Materials provided: Begin

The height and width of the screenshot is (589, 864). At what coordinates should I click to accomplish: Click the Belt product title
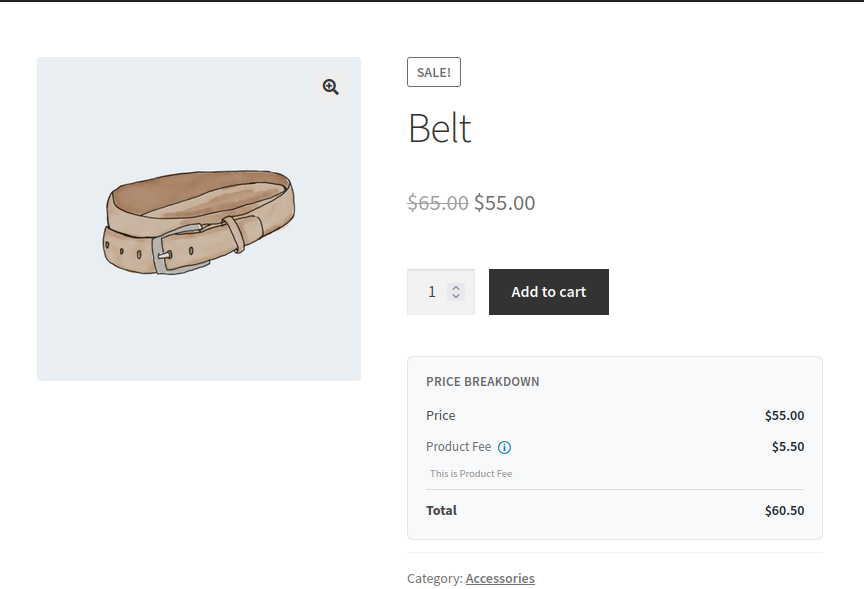pyautogui.click(x=439, y=129)
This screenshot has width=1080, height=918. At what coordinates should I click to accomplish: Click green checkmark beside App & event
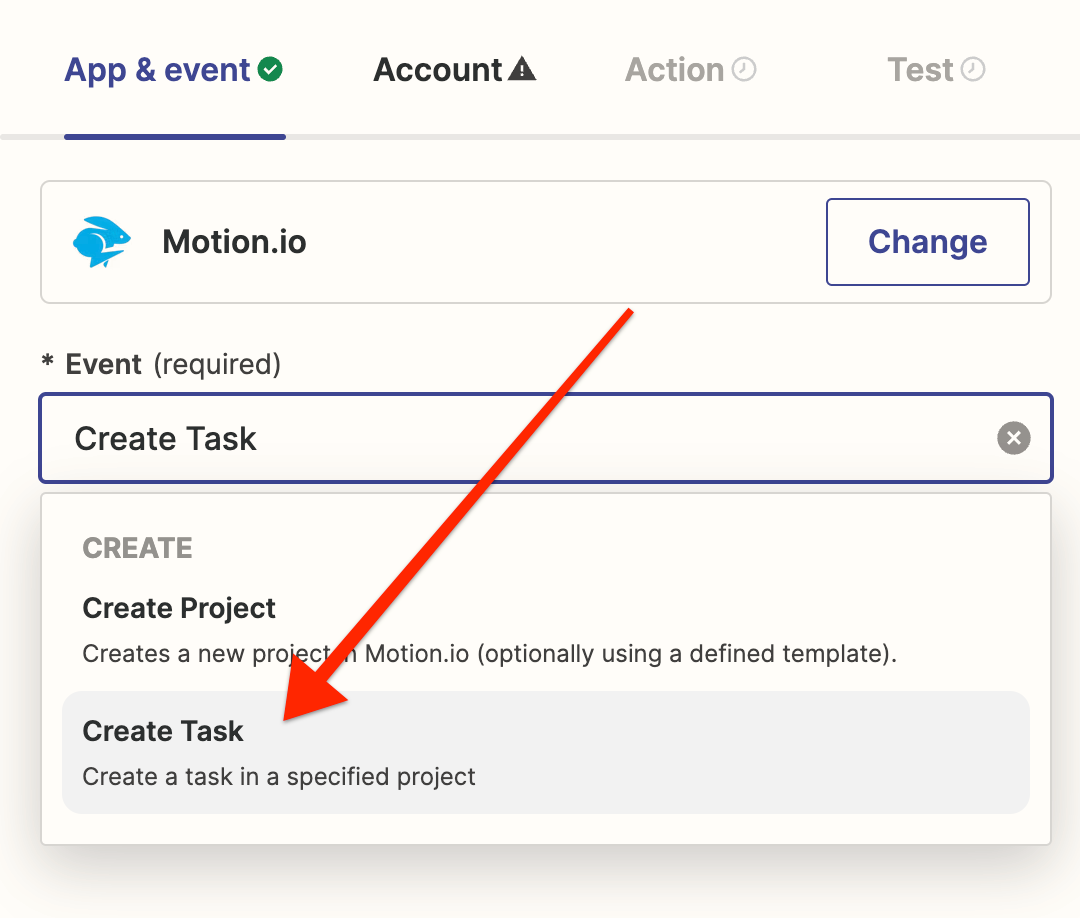coord(270,70)
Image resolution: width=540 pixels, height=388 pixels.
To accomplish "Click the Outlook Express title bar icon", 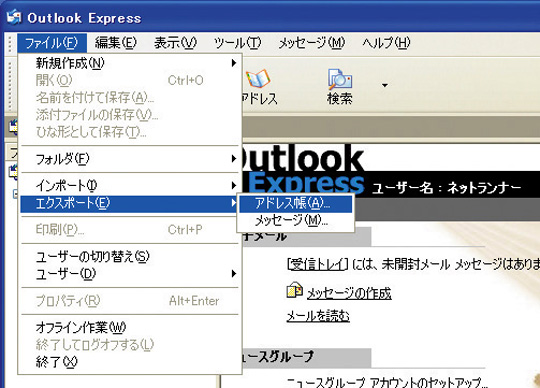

Materials provided: End

Produce an exact copy of the lines from the line containing "This screenshot has" to the end of the material, both ends included, and omit every picture.

__Answer__:
This screenshot has width=1080, height=918. At what coordinates should I click to accomplish: Click green checkmark beside App & event
coord(270,70)
Image resolution: width=540 pixels, height=388 pixels.
To accomplish "Click the Outlook Express title bar icon", 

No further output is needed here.